As of March 5, 33 of the 109 bridge’s bents have been installed. Some 121 of 348 piles have been driven and 18 of 107 spans of bridge decking are cast.

Work on the roundabout is expected to resume sometime late March to mid-April.

As in the past with bridge work, no daytime lane closures are permitted June 15 through Sept. 15.

The bridge is expected to cost $145.3 million.

Prior to the Rodanthe bridge status summary, NCDOT’s John Conforti, senior project manager, Project Management Unit, briefed the small group about studies underway in Pea Island.

This Coastal Monitoring Program was first part of the research required for the terminal groin. In 1989, oceanside erosion threatened the south end of the Herbert C. Bonner bridge. The answer was to build the terminal groin, which was accomplished 1990-91.

NCDOT was required to monitor oceanside erosion six miles into the Pea Island National Wildlife Refuge.

**CHECK YOUR UNDERSTANDING**
• a. From the bridge update, list each bridge component whose progress is reported as of March 5, along with how many have been completed out of the total.
• b. Transcribe the part of the bridge update starting with "This Coastal Monitoring" and going on through "was accomplished 1990-91.".
You won't need the records to complete any of this work.

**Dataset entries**
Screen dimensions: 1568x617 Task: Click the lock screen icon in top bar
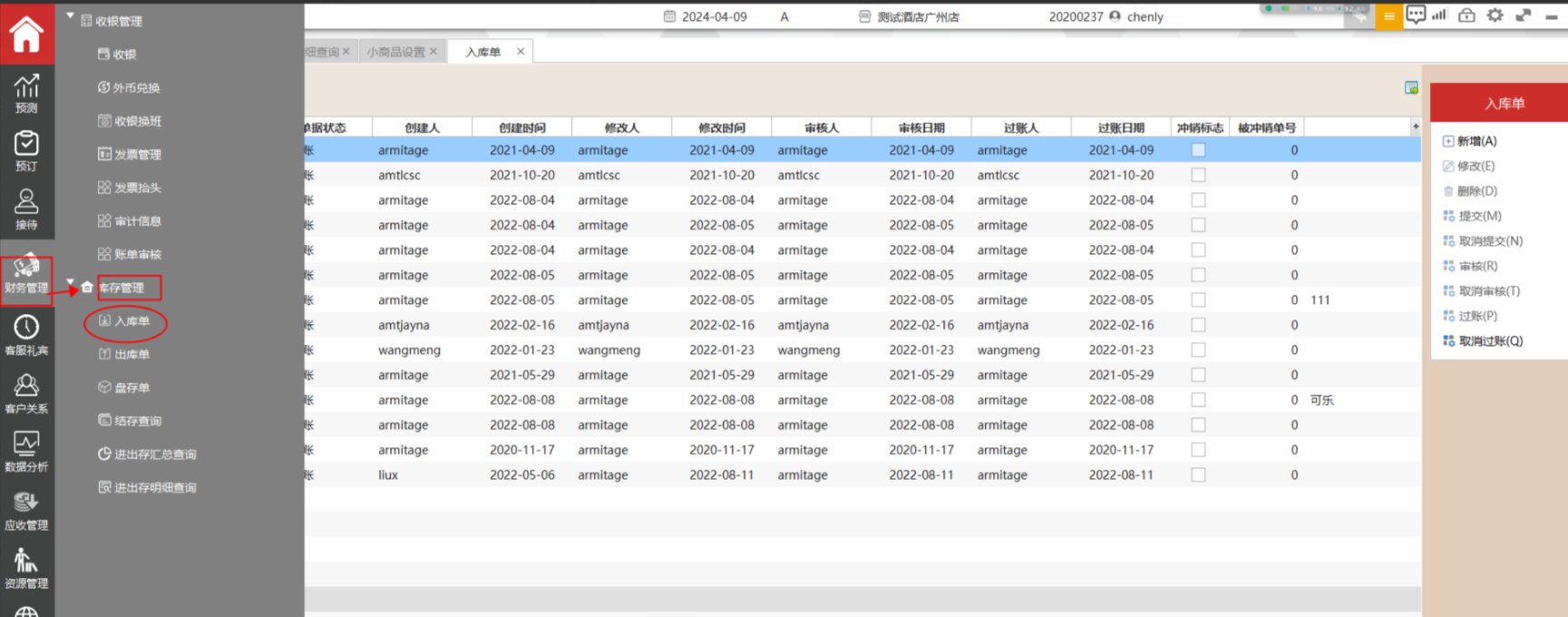[1466, 15]
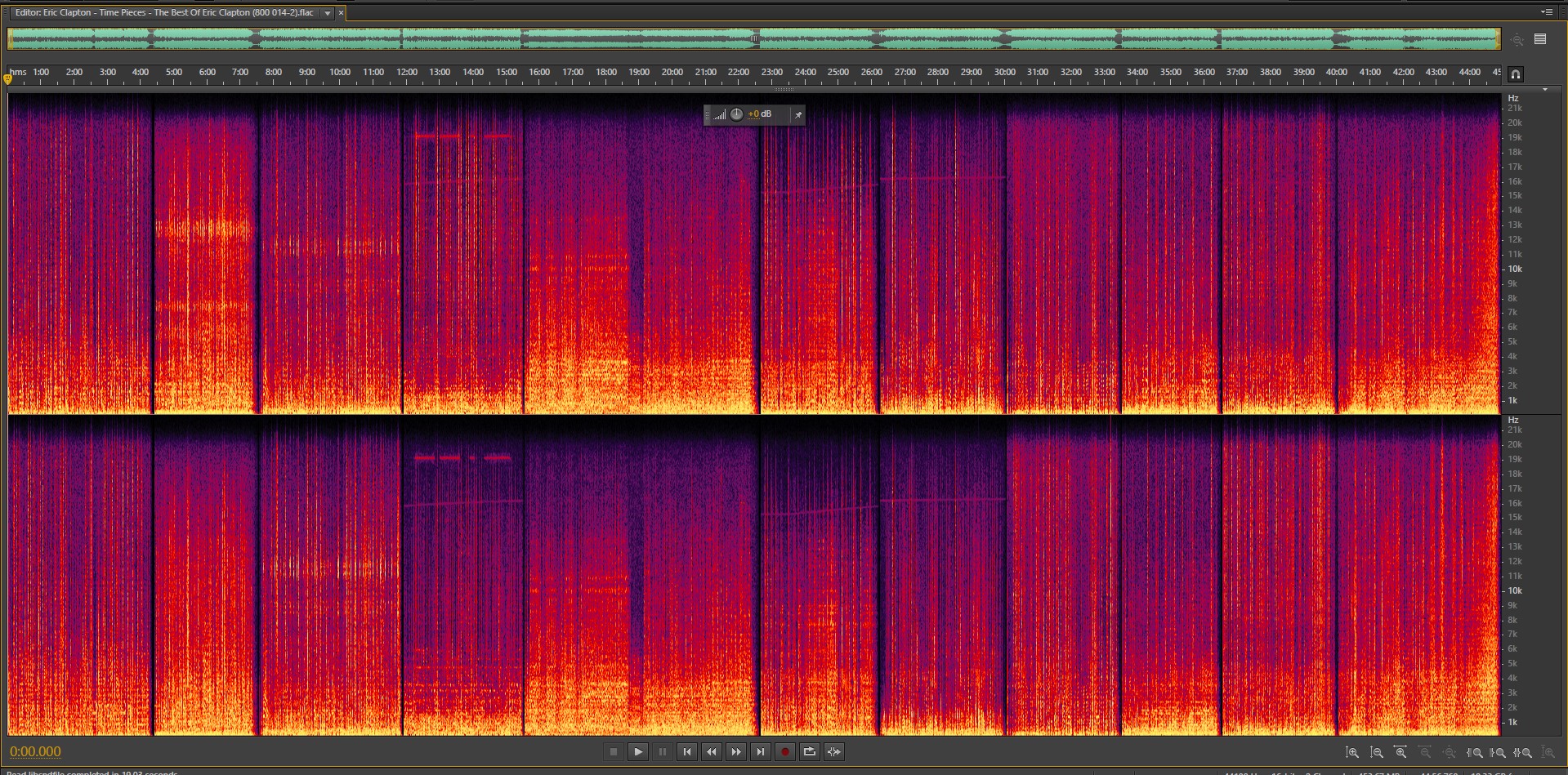Click the Fast Forward button
Image resolution: width=1568 pixels, height=775 pixels.
click(x=735, y=752)
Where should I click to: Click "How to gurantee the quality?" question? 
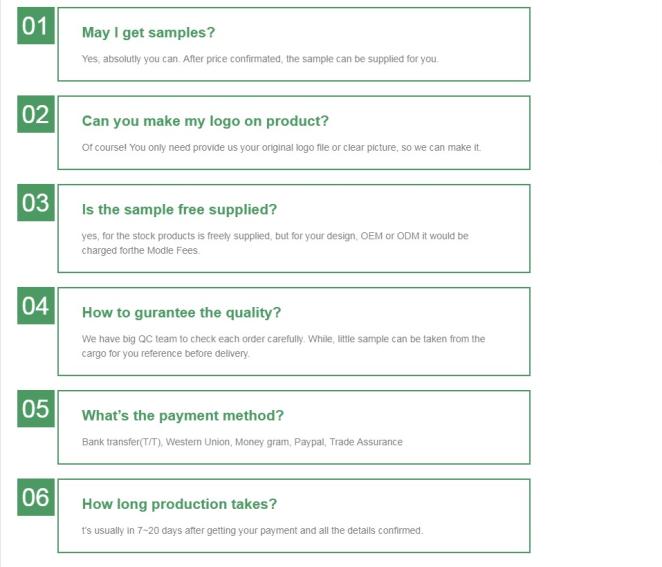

**TASK-BY-TASK ANSWERS**
• a.
- Bents: 33 of 109 installed
- Piles: 121 of 348 driven
- Spans of bridge decking: 18 of 107 cast

• b.
This Coastal Monitoring Program was first part of the research required for the terminal groin. In 1989, oceanside erosion threatened the south end of the Herbert C. Bonner bridge. The answer was to build the terminal groin, which was accomplished 1990-91.